If $ f:\mathbb R^n\to \mathbb R $ be bounded and continous then differential equation $$x'=f(x)$$ has a solution with domain $\mathbb R$.
outlook of proof : if the maximal domain of solution is $(a,b)$ and $b<\infty$ then we see that $$|x(t_m)-x(t_n)|=|\int_{t_n}^{t_m} f(x(s)) ds |\le M|t_n-t_m|$$ for every sequence $t_n \to b$ so we can extend $x(t)$ continously to $b$ and then easly we can show that $b$ is contained in the maximal domain so $b=\infty$ and similarly $a=-\infty$
I think if $ f:\mathbb R^n\to \mathbb R $ be uniformly continous then we can have solution for differential equation above with maximal domain $\mathbb R$.

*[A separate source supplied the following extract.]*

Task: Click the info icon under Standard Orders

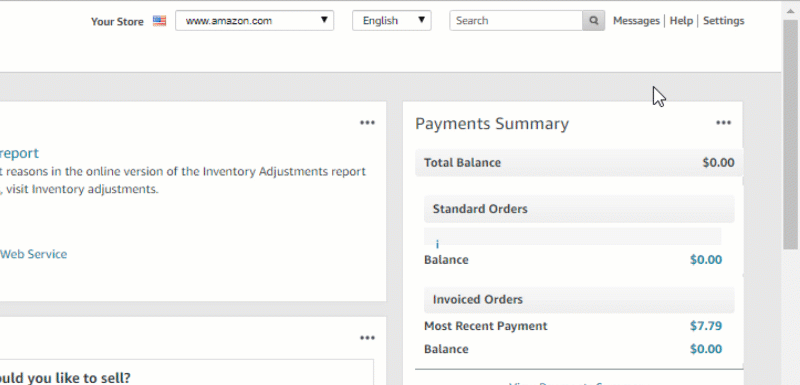Action: point(437,245)
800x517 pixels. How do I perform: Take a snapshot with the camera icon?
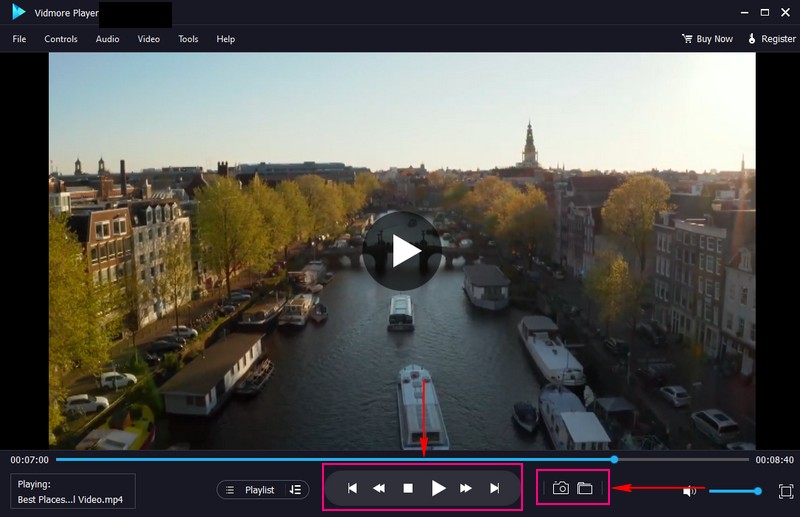point(561,489)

My attempt to proof this is :
we can show if $ f:\mathbb R^n\to \mathbb R $ be uniformly continous there exists $A$ and $B$ such that $|f(x)| \le A|x|+B $ and so similarly if maximal domain is $(a,b)$ with $b<\infty$ we have $$|x(t_m)-x(t_n)|=|\int_{t_n}^{t_m} f(x(s)) ds |\le \int_{t_n}^{t_m} (A|x(s)|+B)ds $$ now with the help of Generalized gronwall inequality we can see that $$ |x(t)|\le (Bt)(e^{At})) $$ and because the solution $|x(t)|$ is bounded near $b$ and so we an extend continuously solution to $b$ and do similarly like above proof.
Can someone see that this is true or not?
Yes, it is true. In fact, as your proof shows, the inequality $|f(x)|\le A\,|x|+B$ is enough.